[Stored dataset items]
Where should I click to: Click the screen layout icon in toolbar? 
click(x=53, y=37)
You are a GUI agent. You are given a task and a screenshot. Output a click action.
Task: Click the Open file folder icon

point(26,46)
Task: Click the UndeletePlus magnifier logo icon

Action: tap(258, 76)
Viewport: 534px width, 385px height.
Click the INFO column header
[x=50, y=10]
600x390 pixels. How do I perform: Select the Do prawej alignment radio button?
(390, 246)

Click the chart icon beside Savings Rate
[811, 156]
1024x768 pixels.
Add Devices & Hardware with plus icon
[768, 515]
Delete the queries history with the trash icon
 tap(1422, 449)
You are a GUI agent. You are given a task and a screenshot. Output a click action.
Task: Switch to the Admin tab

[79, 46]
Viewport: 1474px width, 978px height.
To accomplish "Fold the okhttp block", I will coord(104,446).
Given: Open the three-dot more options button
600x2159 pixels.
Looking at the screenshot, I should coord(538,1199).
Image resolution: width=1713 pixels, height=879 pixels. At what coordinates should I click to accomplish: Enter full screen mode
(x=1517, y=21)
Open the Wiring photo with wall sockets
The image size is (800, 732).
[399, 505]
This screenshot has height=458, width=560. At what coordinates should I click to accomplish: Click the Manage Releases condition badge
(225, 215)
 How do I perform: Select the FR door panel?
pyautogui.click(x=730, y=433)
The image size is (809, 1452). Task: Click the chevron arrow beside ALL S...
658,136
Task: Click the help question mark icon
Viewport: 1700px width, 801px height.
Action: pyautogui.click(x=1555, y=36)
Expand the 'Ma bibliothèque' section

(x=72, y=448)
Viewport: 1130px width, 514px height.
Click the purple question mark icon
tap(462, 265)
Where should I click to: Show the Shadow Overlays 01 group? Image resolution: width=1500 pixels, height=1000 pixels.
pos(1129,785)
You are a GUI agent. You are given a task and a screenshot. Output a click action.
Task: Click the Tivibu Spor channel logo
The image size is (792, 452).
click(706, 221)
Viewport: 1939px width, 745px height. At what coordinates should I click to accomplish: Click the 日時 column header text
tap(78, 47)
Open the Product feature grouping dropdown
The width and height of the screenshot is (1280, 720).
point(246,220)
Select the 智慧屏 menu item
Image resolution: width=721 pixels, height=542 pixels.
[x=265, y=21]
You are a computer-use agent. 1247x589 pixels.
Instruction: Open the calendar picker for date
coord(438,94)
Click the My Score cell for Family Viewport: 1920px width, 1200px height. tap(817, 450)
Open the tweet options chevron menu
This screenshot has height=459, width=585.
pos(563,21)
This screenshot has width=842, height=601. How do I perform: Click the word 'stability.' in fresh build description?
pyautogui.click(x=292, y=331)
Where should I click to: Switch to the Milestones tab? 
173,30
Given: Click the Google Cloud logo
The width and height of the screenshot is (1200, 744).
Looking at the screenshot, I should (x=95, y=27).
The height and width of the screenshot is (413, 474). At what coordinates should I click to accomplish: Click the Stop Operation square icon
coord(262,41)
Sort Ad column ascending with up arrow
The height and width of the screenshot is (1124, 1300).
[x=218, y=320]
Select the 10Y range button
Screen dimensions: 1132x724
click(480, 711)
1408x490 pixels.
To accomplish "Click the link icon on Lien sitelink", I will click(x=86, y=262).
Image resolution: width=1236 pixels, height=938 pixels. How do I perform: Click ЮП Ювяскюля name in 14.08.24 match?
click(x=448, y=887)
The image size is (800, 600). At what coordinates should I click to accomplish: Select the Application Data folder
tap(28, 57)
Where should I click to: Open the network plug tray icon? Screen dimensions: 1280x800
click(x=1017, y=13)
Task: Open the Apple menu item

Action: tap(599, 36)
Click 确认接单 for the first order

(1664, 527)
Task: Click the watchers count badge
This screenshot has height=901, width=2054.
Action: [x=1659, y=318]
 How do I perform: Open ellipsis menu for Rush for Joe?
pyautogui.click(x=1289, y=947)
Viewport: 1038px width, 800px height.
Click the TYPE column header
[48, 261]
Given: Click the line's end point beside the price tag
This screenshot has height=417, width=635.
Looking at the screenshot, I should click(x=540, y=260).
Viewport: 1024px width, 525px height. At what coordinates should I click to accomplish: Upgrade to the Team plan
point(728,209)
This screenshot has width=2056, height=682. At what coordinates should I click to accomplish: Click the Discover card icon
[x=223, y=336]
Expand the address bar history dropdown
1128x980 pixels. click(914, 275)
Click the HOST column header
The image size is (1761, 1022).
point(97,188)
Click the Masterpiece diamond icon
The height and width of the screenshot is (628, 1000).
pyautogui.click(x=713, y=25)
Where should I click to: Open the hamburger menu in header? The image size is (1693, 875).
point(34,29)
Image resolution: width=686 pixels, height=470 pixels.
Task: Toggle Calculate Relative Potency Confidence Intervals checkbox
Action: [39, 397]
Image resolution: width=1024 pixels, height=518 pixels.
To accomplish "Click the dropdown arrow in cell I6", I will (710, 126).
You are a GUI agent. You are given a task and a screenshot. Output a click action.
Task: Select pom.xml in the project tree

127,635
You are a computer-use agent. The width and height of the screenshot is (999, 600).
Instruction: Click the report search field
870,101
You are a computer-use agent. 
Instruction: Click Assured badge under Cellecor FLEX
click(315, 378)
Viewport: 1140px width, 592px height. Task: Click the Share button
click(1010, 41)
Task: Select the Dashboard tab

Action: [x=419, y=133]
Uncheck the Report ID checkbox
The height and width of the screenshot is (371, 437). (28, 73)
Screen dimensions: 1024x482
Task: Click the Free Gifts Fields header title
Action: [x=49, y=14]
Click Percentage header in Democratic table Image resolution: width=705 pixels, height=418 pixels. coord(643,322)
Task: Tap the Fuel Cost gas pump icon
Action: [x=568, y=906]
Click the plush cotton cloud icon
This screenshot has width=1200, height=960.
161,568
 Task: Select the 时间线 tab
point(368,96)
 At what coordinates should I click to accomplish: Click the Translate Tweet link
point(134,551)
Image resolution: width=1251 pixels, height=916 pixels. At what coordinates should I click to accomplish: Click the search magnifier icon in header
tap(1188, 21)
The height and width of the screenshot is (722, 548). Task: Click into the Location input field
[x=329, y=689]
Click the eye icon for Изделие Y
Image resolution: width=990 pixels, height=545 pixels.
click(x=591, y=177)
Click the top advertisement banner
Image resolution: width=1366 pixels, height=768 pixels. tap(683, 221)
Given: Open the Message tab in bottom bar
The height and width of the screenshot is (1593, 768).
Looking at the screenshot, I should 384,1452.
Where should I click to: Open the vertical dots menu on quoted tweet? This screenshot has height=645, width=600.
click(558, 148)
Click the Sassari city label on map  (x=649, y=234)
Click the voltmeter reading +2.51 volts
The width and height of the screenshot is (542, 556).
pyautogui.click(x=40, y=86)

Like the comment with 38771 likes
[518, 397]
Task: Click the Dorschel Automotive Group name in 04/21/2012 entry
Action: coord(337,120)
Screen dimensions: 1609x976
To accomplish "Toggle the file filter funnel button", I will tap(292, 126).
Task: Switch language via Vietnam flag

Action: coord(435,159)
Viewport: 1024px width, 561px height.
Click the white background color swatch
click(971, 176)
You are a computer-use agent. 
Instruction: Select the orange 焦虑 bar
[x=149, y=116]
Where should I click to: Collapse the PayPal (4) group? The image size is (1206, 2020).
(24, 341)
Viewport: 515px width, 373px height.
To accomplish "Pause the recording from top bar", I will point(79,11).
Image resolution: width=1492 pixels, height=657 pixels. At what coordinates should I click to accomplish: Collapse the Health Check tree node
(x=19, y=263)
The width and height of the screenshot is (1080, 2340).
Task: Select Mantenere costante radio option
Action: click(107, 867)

*Aim of the exercise*: Note each line of the entries that has "will" in it, and copy those lines.

*Expected output*:
To accomplish "Fold the okhttp block", I will coord(104,446).
To accomplish "Click the link icon on Lien sitelink", I will click(x=86, y=262).
To accomplish "Click the dropdown arrow in cell I6", I will (710, 126).
To accomplish "Toggle the file filter funnel button", I will tap(292, 126).
To accomplish "Pause the recording from top bar", I will point(79,11).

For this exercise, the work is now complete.